I probably should have gotten a second job sooner, but I needed the time between the house sale and now to recover from the old second job of constant repairs and maintenance of the Lake Claire debacle. I needed to just work 40 hours per week for a few months while I healed up, emotionally, from the experience of investing all my time and money in a property that was lost. I needed to do physical therapy in March and join a parade Krewe in April and help my kids in May and ride bikes with my sisters and Kati in June and gather signatures for the Cop City Vote in the first weeks of July. And now that I’ve done those things – now that I’m as recovered from the end of the pandemic as I can be – now it’s second job time.
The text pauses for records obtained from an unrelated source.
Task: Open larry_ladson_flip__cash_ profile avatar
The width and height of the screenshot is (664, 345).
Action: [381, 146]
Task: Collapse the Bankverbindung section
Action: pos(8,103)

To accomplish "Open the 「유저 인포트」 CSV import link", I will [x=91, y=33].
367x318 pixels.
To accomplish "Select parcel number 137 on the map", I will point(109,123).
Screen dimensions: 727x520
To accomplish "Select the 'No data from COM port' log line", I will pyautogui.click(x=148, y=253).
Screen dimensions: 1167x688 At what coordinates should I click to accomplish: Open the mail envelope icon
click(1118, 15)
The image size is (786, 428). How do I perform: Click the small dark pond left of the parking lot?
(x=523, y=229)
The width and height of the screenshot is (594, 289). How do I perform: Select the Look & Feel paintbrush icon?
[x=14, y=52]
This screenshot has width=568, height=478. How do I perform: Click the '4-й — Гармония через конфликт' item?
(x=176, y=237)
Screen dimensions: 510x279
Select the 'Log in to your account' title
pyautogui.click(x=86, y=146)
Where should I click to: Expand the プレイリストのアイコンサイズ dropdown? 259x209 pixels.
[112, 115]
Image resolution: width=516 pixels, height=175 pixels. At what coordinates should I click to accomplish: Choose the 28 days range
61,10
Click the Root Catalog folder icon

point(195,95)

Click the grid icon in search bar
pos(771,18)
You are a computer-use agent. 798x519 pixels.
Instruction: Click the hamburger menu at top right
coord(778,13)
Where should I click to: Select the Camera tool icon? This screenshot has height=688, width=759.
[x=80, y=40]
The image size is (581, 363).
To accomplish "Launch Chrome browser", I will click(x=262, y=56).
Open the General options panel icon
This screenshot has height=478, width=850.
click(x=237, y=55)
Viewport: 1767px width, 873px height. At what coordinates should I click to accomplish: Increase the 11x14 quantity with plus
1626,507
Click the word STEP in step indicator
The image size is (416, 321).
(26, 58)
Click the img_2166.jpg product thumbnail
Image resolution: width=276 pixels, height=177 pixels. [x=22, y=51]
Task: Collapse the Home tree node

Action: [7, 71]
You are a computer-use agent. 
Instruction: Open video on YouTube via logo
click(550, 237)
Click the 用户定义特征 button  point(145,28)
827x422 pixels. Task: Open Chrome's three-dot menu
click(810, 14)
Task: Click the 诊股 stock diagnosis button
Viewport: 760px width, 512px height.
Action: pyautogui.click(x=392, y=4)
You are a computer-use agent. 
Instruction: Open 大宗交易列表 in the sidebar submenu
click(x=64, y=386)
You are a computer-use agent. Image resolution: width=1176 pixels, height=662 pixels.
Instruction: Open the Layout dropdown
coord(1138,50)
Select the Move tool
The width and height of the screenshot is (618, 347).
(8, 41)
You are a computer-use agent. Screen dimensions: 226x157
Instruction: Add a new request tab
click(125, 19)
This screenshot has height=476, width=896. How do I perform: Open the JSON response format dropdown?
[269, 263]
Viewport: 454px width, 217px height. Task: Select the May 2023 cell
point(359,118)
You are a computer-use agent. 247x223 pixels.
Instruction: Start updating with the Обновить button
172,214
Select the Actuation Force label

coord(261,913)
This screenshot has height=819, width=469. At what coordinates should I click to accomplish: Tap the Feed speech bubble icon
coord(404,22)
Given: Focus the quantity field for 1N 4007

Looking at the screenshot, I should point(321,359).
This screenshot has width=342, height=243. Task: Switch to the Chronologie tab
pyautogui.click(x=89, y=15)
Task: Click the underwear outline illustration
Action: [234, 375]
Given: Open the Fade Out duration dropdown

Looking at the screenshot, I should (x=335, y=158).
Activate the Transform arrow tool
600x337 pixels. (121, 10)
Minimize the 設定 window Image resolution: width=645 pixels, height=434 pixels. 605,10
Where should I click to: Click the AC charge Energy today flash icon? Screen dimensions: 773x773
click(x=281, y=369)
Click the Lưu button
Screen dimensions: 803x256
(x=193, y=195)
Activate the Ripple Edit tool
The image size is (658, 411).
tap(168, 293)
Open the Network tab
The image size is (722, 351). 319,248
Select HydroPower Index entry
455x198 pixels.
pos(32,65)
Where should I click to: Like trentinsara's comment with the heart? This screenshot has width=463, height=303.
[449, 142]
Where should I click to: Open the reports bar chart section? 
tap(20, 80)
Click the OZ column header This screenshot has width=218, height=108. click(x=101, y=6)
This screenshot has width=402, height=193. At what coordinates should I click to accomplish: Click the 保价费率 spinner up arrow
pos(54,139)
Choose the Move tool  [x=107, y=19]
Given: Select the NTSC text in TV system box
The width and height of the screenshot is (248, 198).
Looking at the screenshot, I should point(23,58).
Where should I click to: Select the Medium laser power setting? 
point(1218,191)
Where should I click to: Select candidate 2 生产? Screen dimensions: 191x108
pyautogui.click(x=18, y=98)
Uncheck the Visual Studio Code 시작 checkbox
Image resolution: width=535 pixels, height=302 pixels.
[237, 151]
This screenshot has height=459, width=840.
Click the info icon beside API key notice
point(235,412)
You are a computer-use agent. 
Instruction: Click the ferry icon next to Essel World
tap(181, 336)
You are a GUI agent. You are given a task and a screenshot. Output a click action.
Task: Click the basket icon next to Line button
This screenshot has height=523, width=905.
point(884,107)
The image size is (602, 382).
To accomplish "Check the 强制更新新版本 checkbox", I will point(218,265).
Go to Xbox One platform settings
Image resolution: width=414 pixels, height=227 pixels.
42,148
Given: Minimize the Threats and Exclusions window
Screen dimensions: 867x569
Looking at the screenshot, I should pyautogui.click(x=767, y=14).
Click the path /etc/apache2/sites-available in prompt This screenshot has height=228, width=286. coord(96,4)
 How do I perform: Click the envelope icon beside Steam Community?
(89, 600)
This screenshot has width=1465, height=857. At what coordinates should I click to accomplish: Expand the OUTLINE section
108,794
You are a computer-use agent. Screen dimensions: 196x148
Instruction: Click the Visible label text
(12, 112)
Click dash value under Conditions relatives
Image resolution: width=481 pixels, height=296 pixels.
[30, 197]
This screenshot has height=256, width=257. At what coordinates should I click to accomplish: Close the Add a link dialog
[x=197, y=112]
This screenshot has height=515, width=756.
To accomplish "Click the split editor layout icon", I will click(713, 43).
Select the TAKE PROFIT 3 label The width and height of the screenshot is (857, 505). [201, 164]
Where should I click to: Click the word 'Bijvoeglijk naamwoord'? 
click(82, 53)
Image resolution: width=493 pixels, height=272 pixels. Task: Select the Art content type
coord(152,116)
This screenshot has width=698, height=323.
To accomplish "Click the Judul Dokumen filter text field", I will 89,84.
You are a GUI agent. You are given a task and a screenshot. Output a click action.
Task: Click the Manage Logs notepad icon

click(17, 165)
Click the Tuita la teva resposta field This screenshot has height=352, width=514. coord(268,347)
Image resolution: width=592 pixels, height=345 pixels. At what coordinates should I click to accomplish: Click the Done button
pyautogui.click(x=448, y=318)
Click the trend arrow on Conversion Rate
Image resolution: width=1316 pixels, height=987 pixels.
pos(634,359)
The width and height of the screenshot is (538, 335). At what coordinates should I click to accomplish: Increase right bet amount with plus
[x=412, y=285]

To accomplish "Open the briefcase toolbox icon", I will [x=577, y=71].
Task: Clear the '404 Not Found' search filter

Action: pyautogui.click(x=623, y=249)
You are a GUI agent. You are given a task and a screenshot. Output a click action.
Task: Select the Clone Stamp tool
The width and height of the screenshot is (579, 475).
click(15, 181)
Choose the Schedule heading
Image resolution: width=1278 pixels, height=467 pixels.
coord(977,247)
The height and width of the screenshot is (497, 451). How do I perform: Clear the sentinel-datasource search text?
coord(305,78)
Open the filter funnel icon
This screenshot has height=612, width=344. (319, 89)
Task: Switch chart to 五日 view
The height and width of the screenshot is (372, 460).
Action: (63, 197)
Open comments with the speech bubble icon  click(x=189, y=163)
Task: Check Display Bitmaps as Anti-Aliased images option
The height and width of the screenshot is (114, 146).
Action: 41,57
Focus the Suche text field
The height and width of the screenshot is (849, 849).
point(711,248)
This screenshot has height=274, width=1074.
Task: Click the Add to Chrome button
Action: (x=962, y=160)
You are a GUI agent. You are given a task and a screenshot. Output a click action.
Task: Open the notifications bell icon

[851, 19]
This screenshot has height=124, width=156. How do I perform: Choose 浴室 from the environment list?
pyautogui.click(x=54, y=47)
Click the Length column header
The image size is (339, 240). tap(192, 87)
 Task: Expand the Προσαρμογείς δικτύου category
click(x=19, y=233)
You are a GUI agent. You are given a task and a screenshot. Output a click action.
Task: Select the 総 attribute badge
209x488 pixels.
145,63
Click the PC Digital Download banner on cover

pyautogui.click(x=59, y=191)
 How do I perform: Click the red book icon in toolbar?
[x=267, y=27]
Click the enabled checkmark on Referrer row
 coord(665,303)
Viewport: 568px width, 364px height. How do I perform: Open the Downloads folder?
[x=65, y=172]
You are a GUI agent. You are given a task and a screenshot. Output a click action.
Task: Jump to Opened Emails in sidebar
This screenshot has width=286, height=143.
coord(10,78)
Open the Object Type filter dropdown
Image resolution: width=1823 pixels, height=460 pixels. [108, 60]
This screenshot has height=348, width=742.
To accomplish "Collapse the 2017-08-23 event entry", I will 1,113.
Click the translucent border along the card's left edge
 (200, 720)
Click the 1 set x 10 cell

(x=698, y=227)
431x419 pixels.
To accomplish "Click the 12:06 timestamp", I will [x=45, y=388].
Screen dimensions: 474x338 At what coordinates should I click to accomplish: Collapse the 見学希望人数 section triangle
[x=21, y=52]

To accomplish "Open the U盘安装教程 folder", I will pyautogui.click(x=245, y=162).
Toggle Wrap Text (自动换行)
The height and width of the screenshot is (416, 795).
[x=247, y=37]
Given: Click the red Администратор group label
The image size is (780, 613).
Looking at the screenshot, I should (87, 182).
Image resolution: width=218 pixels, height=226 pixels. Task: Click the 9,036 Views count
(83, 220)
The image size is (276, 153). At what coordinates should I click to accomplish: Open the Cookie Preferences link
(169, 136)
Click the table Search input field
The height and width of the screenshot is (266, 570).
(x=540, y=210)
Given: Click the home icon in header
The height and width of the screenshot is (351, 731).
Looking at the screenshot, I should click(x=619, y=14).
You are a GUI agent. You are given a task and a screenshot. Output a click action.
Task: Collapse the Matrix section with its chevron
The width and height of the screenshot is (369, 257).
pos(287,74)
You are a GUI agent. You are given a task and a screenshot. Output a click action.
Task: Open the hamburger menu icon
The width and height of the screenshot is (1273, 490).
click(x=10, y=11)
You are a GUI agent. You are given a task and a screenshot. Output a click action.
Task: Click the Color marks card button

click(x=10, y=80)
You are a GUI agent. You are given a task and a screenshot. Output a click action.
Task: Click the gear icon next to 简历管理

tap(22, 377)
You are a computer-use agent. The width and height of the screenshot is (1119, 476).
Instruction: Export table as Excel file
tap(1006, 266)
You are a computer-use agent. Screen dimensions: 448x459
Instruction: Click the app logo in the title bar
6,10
This is the plan I will work until the end of my forties: for the next three years I will have a second job at night after my day job, just like many other adult professionals responding to inflation and our new shared reality. I’m going to accept Atlanta for the city it is now, knowing we’ve all changed, knowing that we’re all recovering, knowing that things were once different in ways both good and bad. My new second job will be working with some people who are great and some who aren’t, but we’ll all be working in the city at a location some people would give anything just to visit for one night. When you step into the door at the restaurant, I’ll make sure you have one of the best dinners you could possibly have, because when I ate at restaurants in New York and Chicago and London and Berlin I had the best dinners too. When I go back to my day job in the morning I’ll be doing everything I can to make Atlanta an easier place to live in my own way, because even though my day job pays shit I believe in the city. We’re all working too much, and we’re all tired and it’s going to be ok, it’s going to be just fine, because there’s always times when you get to eat at the table and there’s always times when you serve. This is just the next three years, and if the last decade has taught me anything, it’s that I can’t know what will happen in three years after that. Summer is almost over.